Omicron: South Africa returnee tests positive for COVID-19 in Chandigarh
A man who had recently returned from South Africa has tested positive for the coronavirus after arriving in Chandigarh. One of his family member and a domestic help have also tested positive for COVID-19. This comes amid fears over the Omicron variant of coronavirus which is most prevalent in South Africa and has spread to several other countries despite travel curbs.
Why does it matter?
- The development is concerning for Indian authorities and the public.
- Experts have said there is no need to panic but rigorous screening and genome sequencing are key to handling the new threat.
- Omicron is likely the most heavily mutated version of the coronavirus.
- Early evidence suggests it is highly transmissible and may lead to reinfections, however, more studies are required.
Man returned from South Africa on November 21
The Chandigarh resident had returned from South Africa on November 21 and tested negative upon arrival at the airport. He was quarantined at home and tested again on Monday when he was found infected with COVID-19. The patient is currently in isolation at the Government Medical College & Hospital, Chandigarh. The test report of one of his family members is awaited.
Samples sent for genome sequencing
Meanwhile, the Secretary of Health, Chandigarh, on Monday held a review meeting to discuss the threat posed by Omicron. Officials decided to ramp up COVID-19 testing and vaccination in the city. Further, the samples of the South Africa returnee and his contacts have been sent for genome sequencing to NCDC, Delhi to determine the variant behind the infections.
Karnataka faces a similar scare
Earlier, two people who traveled from South Africa had tested positive for COVID-19 in Karnataka. The state's Health Minister Dr. K Sudhakar on Monday said the samples of one of the two passengers were "a little different from the Delta variant." The state administration has since put nearly 600 passengers under surveillance, officials said.

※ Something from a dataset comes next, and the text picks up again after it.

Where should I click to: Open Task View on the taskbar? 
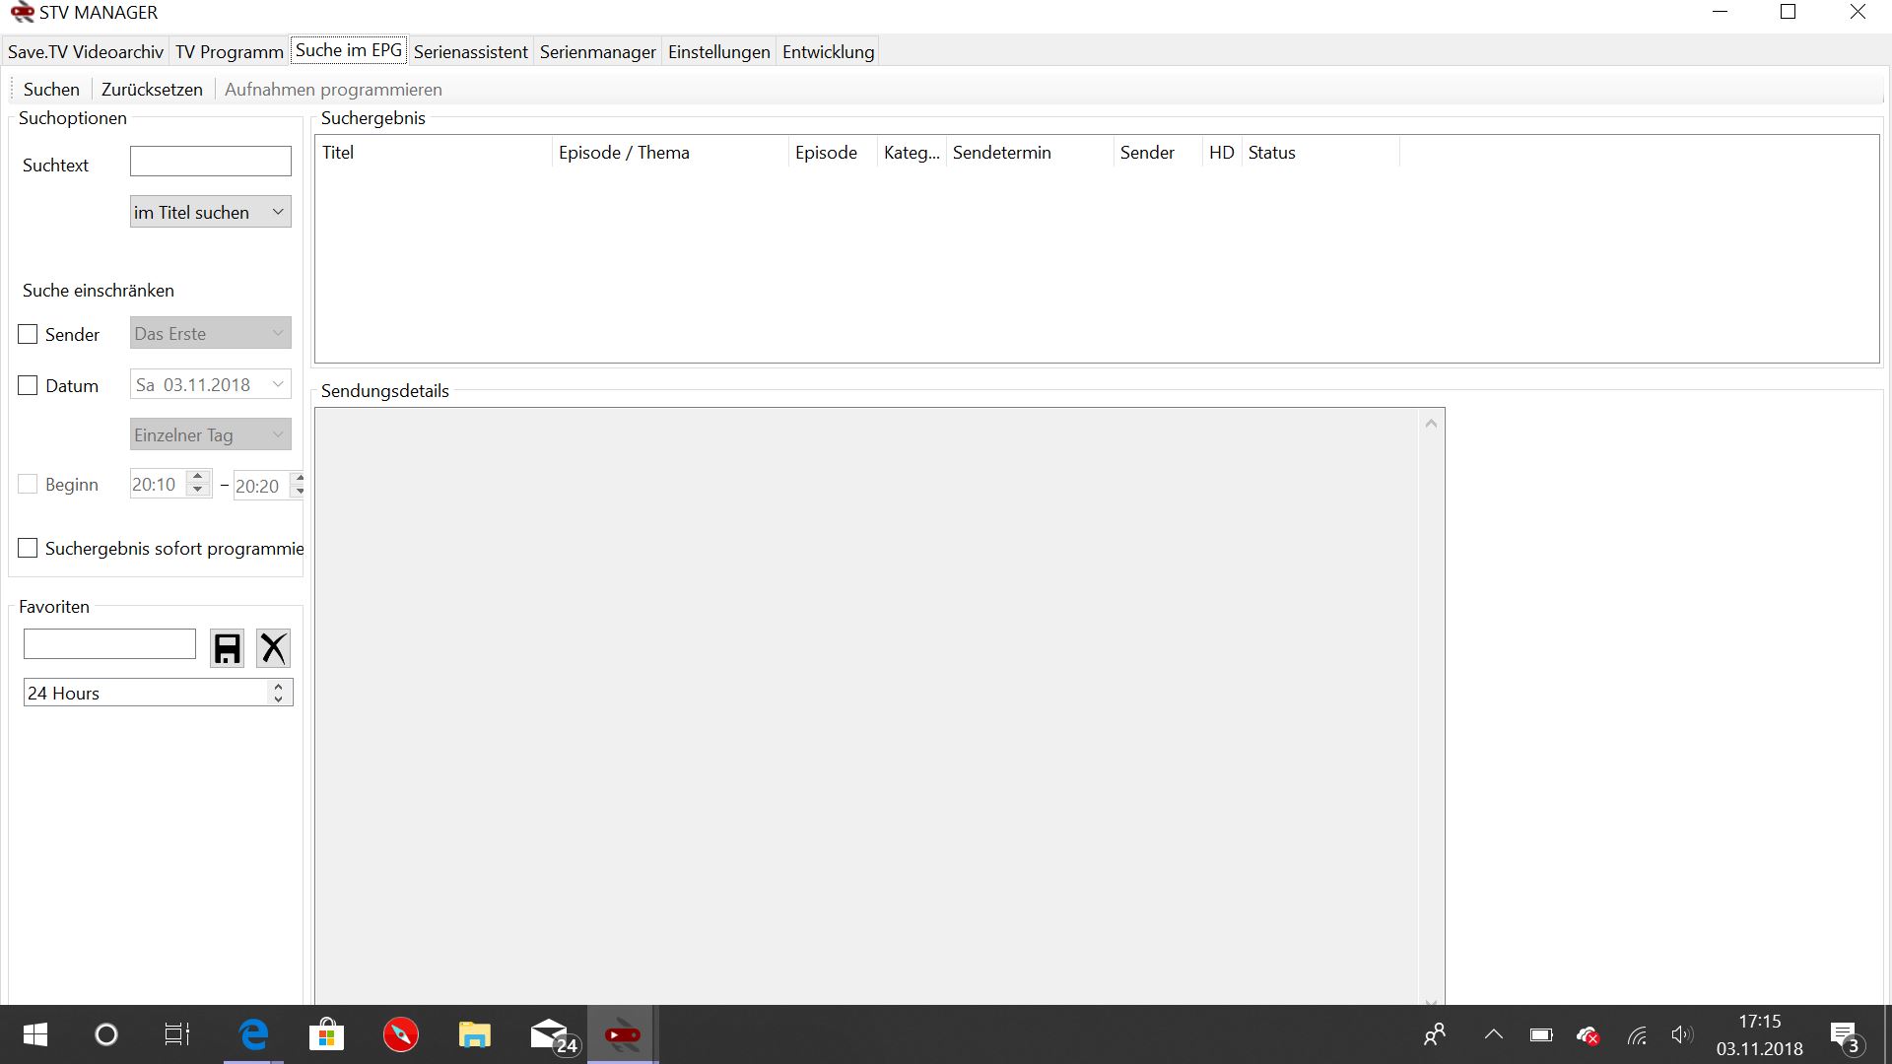[x=177, y=1034]
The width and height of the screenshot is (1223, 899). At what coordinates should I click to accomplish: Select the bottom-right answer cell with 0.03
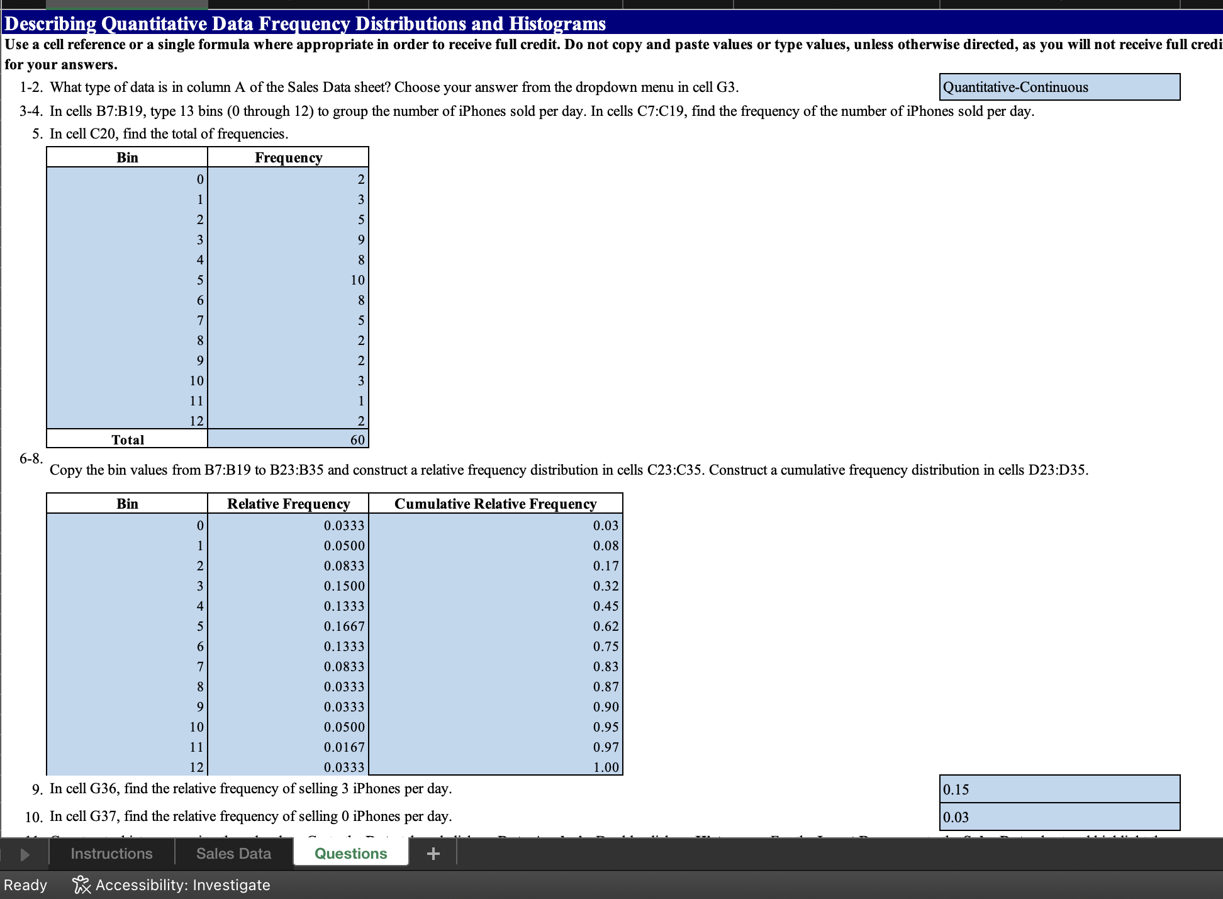pyautogui.click(x=1059, y=817)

Union Health Secretary to hold meet
Separately, Union Health Secretary Rajesh Bhushan will, on Tuesday, hold a review meeting with state officials over the Omicron variant. India has not officially recorded a case of the new strain as yet.
What else do we know about Omicron?
Omicron, whose scientific name is B.1.1.529, has some 50 mutations including more than 30 in the spike protein—crucial for infecting host cells. However, symptoms displayed by patients infected with Omicron are "mild" and can be treated at home, a top South African doctor said. Studies to determine the efficacy of COVID-19 testing, vaccines, and treatment against the new strain are ongoing.